◆ Source material
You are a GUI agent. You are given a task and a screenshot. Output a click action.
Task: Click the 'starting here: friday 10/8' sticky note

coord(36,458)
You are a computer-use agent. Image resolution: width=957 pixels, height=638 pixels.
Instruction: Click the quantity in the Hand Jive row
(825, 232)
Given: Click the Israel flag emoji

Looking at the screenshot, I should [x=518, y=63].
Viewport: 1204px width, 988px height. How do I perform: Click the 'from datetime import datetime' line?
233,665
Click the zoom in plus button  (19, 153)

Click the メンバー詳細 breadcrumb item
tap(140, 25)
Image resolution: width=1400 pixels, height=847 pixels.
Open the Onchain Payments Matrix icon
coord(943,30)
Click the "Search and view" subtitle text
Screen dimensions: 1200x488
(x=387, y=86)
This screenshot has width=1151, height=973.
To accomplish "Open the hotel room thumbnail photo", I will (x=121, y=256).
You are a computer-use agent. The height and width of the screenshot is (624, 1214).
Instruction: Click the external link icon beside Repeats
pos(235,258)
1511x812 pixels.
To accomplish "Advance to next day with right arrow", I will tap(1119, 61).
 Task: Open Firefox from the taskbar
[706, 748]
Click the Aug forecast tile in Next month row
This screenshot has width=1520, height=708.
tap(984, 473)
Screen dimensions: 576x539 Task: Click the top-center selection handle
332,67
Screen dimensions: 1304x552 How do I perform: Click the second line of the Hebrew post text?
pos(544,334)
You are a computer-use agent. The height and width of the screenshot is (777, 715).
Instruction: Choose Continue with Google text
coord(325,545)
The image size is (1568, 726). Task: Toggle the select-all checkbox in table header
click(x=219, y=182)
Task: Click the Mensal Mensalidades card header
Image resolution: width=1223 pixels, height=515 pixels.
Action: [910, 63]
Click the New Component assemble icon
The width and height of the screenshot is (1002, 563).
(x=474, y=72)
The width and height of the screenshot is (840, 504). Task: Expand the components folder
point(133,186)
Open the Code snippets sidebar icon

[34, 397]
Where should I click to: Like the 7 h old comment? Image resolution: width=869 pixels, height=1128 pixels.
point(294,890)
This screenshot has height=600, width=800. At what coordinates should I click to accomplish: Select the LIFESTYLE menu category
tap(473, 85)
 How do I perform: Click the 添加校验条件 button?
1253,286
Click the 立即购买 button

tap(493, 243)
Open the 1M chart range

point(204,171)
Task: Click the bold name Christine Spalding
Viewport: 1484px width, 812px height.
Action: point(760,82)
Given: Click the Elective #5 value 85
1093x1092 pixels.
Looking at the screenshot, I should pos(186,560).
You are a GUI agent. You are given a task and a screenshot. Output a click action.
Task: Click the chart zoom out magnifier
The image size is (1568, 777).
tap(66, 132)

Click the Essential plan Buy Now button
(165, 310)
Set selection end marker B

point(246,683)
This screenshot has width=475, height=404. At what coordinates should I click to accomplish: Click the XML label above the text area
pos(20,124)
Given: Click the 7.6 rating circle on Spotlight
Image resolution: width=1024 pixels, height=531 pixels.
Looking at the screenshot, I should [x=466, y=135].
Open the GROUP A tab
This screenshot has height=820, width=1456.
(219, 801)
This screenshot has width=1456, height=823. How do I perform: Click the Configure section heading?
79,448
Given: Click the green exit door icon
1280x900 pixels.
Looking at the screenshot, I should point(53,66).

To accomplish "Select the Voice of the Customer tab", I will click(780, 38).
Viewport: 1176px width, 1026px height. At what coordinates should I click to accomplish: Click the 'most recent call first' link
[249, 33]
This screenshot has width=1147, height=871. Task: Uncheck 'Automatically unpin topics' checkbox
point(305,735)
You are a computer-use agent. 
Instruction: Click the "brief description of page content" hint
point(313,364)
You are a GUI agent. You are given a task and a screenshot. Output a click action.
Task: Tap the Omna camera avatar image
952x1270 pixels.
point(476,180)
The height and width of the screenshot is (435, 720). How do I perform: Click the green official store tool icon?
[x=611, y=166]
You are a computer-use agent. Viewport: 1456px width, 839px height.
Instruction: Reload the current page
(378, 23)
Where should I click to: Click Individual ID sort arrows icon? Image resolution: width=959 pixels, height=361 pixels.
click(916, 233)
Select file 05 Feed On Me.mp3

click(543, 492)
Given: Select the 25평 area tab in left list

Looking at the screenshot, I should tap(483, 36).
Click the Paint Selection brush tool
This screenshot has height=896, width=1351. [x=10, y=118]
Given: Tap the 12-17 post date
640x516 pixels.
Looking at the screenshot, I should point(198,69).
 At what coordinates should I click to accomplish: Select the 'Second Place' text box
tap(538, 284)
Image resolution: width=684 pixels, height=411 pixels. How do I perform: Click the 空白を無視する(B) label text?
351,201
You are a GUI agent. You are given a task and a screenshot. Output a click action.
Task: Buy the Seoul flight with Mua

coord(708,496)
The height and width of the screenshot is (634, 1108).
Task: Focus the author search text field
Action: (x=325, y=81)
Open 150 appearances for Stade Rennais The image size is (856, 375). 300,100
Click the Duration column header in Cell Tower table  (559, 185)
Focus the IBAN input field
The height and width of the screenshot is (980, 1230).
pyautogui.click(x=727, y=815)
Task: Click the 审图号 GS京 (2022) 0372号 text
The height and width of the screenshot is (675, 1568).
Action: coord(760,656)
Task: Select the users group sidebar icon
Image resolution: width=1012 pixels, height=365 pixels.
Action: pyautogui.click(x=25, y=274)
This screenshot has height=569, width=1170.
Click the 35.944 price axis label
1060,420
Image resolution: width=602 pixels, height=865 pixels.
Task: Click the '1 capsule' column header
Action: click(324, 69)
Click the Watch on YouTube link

◆ Given task
Copy out the rows above from the line with "Click the Aug forecast tile in Next month row" through the line with "pos(544,334)", requests included, and reduce every click coordinate in the answers by 70.

◆ Response to the task
Click the Aug forecast tile in Next month row
This screenshot has width=1520, height=708.
tap(914, 403)
Screen dimensions: 576x539 Task: Click the top-center selection handle
262,-3
Screen dimensions: 1304x552 How do I perform: Click the second line of the Hebrew post text?
pos(474,264)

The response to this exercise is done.